This article will explain memory configuration in Pivotal Greenplum (GPDB).
Pivotal Greenplum consists of multiple segments. When the query is executed, the query plan is prepared on the master segment and then the query plan is sent and executed on the segments. Every segment executes the query plan by itself (with certain communications happening among segments, of course). When each segment executes the query plan, it will do this with its own memory allocation, its own local transactions, and its own data files.
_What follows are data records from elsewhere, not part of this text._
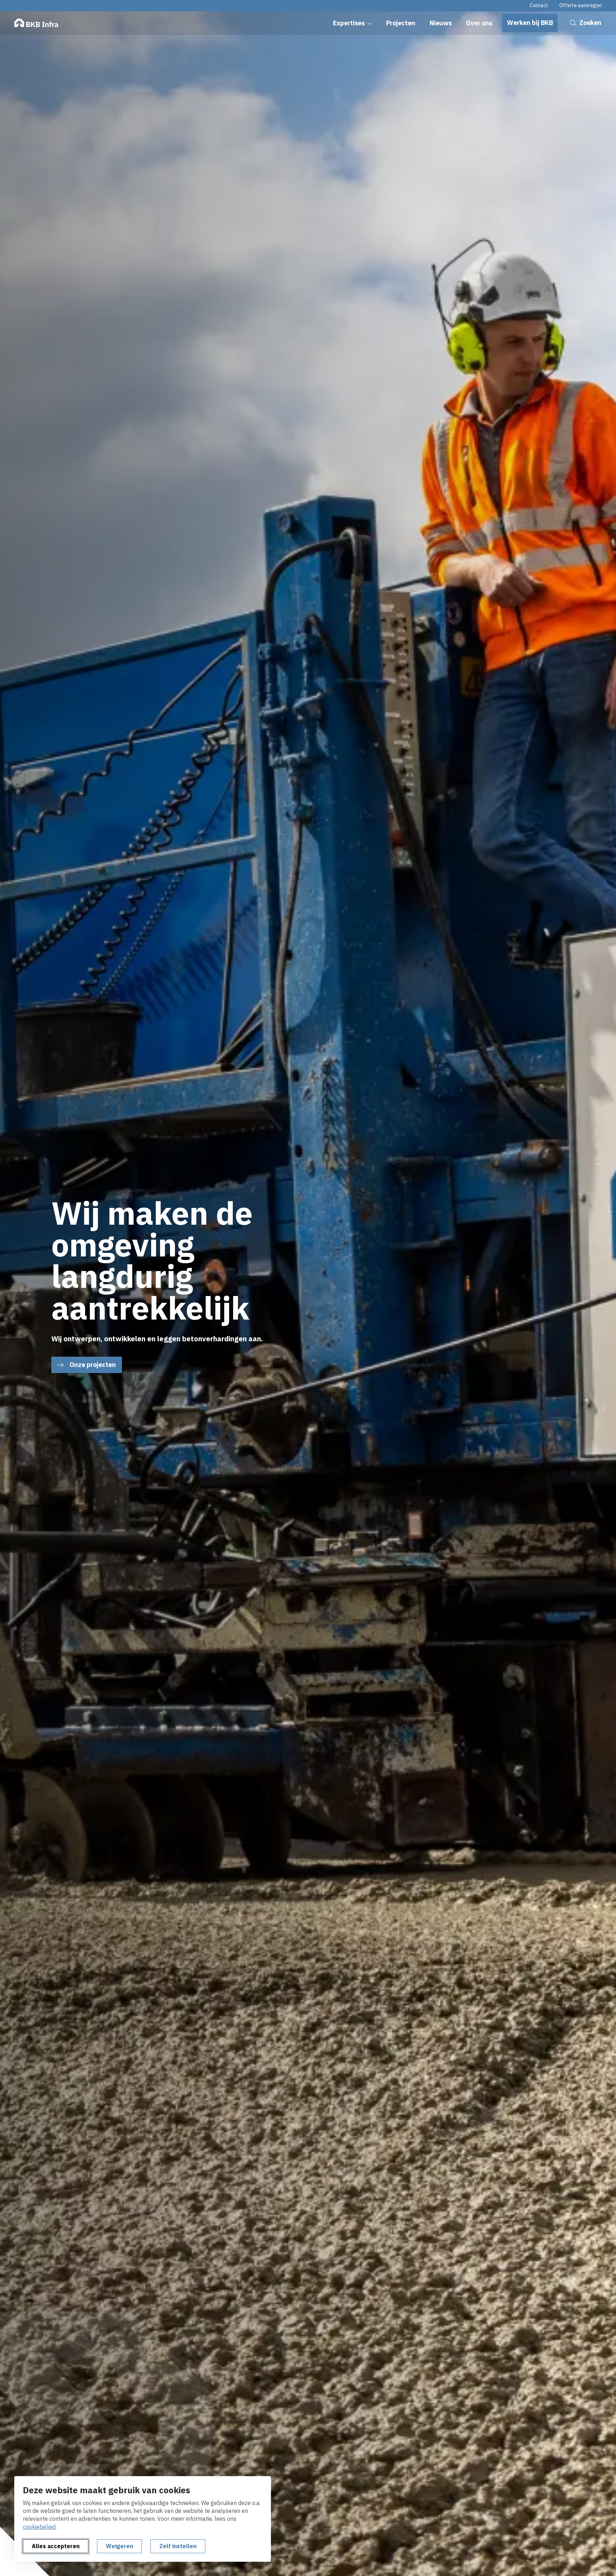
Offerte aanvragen (580, 5)
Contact (539, 5)
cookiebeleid (39, 2526)
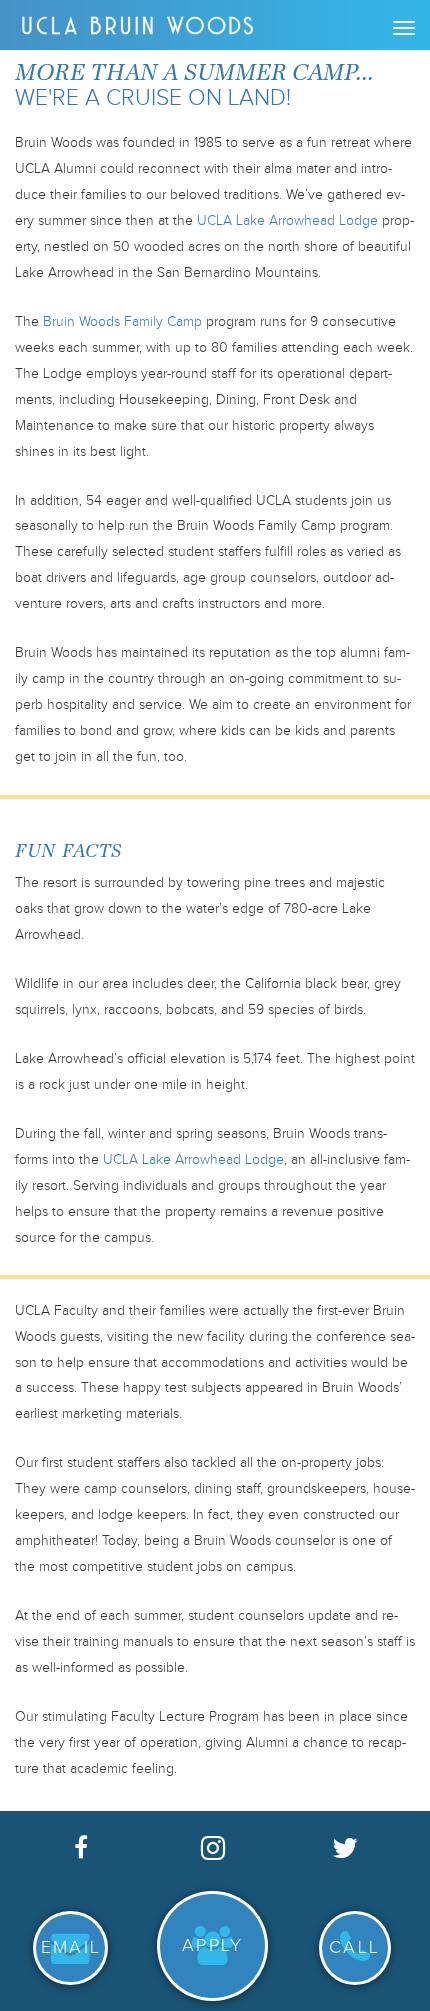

The total amount of memory a segment is allowed to allocate at any time is controlled by the gp_vmem_protect_limit
. This means that all sessions (session processes) executing at a certain time on a specific segment should not use more than this amount of memory. The next session that crosses the limit will be terminated with the Out of Memory (OOM) VM Protect error. Note that this may not be the session that is hogging most of the memory, but the session that crosses the limit.
Example:
gp_vmem_protect_limit=8GB, Session1: 4GB (running), Session2: 3GB (running) Session3: 1.5GB (terminated with OOM error, crossed the 8GB limit)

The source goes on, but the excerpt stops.